### ESTRATTO DI ORIGINE
====

La democrazia liberale è a rischio quando si costruisce un’istituzione autonoma e indipendente da ogni altro potere che sia governata esclusivamente dal principio funzionale della vittoria nella competizione forense. Quando la magistratura associata parla di necessità di mantenere il pubblico ministero nella cultura della giurisdizione, è a questo che pericolo che guarda.
5. La costruzione di un ordine verticalizzato e la burocratizzazione dell’organo di governo autonomo.
I pericoli per il costituzionalismo liberale si aggravano vieppiù quando, come in tre dei quattro progetti di legge costituzionale in esame, si sopprime il terzo comma dell’art. 107 Cost., che recita che «i magistrati si distinguono fra loro soltanto per diversità di funzioni».

====

### DATI FORNITI
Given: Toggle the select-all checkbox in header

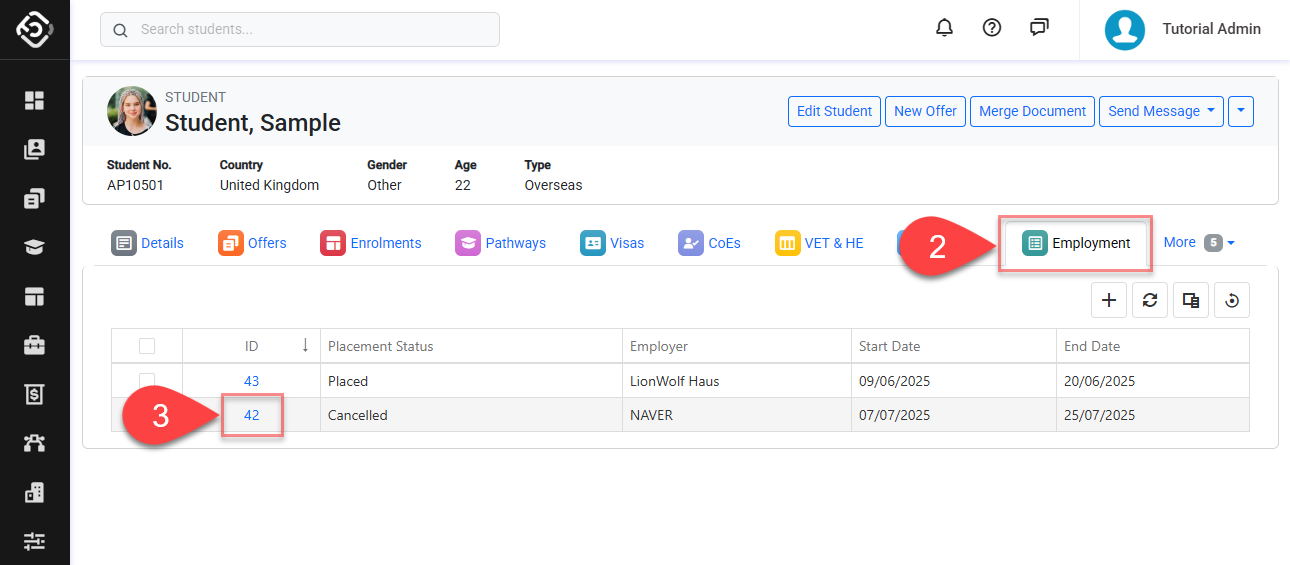Looking at the screenshot, I should [x=147, y=346].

====

### OBIETTIVO
Trascrivi di nuovo il brano dell'estratto che comincia con "La democrazia liberale" e prosegue fino a "pericolo che guarda.", cambiando "competizione forense" in "contesa processuale".

### RISPOSTA ATTESA
La democrazia liberale è a rischio quando si costruisce un’istituzione autonoma e indipendente da ogni altro potere che sia governata esclusivamente dal principio funzionale della vittoria nella contesa processuale. Quando la magistratura associata parla di necessità di mantenere il pubblico ministero nella cultura della giurisdizione, è a questo che pericolo che guarda.